Azwa mau pun Mawar kemudian terdiam seribu bahasa.
“Kamu boleh jujur, aku nggak akan marah,” ucap Mawar kembali lembut, meski terdengar sedikit pasrah.
Azwa merasa hatinya sesak, nafasnya mulai memanas, perlahan butir air mata memenuhi kelopaknya. Untuk beberapa menit, ketimbang menjawab pertanyaan Mawar, ia justru menangis. Hatinya dan pikirannya dipenuhi rasa bersalah, di saat seperti ini ia baru menyadari hadirnya sosok cerewet seperti Mawarlah yang mungkin seringkali membuatnya kesal, lagi pula siapapun bisa mengomelinya,tapi seandainya tak ada rasa gelisah dan tertekan dari nasihat-nasihat yang rutin dikeluarkan Mawar, mungkin ia akan terjerumus lebih jauh dari sekedar backstreet dan rutin berbohong seperti saat ini. Ia mungkin kesal saat dinasihati, tapi dari hatinya yang terdalam jujur ia lebih tertekan dengan perasaan gelisah untuk terus menjalankan perkara-perkara yang bertentangan dengan tujuan hidupnya.
“Kamu mau aku pergi?” Tanya Mawar bermaksud memberi ruang pada sahabatnya.
Tapi Azwa menangkapnya dengan makna lain, ia menggeleng cepat, “Azwa juga nggak bisa kalau berubah sendri, Azwa masih mau dibantuin,” ucapnya sesenggukan.
Mawar yang sedikit tersanjung dengan jawaban sahabatnya, kembali duduk dan menatap tanpa amarah sosok di depannya.

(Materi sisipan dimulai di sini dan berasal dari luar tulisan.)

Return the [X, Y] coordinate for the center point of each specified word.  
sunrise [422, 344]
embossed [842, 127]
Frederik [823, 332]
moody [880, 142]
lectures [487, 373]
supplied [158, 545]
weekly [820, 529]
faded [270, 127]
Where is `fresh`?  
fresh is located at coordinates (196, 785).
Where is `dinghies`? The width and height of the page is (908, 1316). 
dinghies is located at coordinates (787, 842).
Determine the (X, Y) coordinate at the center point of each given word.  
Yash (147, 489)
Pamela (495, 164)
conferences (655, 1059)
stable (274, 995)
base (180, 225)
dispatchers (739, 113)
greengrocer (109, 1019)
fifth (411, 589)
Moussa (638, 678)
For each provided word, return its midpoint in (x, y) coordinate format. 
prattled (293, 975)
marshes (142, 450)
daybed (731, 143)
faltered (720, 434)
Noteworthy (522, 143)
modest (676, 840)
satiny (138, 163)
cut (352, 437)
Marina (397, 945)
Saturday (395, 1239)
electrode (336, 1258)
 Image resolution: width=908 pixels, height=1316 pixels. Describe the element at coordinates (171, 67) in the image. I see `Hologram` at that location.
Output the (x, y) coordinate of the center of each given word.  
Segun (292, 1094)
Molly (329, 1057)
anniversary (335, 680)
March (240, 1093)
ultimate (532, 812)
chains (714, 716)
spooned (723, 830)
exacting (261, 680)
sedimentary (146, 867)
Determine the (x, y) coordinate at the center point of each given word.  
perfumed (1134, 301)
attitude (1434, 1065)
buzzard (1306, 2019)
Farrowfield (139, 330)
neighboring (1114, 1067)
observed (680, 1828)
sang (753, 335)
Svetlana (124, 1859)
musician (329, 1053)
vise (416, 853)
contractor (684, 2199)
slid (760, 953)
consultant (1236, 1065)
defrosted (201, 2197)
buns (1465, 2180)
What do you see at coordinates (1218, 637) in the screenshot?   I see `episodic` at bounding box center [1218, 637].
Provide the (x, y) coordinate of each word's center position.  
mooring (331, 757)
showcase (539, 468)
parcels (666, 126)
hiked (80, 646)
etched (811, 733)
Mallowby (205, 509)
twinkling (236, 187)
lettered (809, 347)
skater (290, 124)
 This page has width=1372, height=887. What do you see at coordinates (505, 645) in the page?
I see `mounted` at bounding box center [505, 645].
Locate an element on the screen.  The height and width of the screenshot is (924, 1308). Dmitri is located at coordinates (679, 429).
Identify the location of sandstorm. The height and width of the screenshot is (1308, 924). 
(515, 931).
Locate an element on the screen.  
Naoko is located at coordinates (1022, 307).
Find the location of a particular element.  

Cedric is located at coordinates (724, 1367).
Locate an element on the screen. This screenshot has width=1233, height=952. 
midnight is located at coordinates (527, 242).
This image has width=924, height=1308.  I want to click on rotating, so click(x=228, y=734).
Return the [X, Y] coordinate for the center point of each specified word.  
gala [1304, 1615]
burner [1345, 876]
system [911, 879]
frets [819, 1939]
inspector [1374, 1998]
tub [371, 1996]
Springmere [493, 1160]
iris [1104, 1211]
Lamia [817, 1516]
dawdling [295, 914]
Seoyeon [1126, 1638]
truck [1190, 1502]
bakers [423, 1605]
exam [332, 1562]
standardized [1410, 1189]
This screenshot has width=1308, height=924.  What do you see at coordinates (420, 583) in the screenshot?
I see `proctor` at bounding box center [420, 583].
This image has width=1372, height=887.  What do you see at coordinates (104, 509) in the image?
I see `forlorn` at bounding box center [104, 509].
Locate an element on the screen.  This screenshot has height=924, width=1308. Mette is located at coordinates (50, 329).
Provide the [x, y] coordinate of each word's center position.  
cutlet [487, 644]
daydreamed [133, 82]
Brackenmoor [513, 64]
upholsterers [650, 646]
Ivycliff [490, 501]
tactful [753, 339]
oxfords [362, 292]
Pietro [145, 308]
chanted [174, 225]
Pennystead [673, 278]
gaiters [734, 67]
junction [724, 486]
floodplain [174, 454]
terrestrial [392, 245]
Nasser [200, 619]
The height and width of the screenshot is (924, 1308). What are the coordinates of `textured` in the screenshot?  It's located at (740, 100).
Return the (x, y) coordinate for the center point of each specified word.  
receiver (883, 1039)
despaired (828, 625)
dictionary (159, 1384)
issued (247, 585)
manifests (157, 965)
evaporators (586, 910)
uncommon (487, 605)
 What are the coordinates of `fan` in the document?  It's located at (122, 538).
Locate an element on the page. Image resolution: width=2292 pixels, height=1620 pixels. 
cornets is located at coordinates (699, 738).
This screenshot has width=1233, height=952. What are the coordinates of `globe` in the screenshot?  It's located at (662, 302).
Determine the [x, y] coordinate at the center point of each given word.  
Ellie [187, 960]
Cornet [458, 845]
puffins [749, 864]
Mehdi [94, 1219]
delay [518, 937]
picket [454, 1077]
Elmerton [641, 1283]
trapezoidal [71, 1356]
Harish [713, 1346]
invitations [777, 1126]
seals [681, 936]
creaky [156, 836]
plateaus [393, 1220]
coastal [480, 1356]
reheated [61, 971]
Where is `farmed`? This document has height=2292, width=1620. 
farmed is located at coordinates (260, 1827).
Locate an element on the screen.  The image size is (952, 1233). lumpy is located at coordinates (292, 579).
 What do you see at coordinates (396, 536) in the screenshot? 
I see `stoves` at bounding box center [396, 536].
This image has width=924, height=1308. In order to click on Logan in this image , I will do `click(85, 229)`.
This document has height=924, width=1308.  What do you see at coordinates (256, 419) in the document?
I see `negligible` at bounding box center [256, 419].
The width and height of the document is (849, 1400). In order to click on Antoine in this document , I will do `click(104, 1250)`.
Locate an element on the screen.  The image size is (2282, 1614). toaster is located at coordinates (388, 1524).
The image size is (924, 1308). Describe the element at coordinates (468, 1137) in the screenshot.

Di saat Azwa merasa dirinya adalah seorang pendosa yang buruk, Mawar selalu merasa ada jalan untuk dirinya. Mawar mengulur tangannya dan mengelus kepala Azwa dengan lembut, “Oke, aku bantuin lagi, dengan syarat nggak ada bohong-bohong lagi yaa, udah.., udah nangisnya.., malah makin keras,” Mawar tersenyum tulus.
“Kamu tau nggak apa salah satu hal yang indah di dunia ini? Seorang perempuan yang menangisi dosanya di bawah langit malam dengan bulan purnama,” hibur Mawar untuk sahabatnya, seorang pendosa, yang ingin mencoba lagi, untuk memperbaiki dirinya.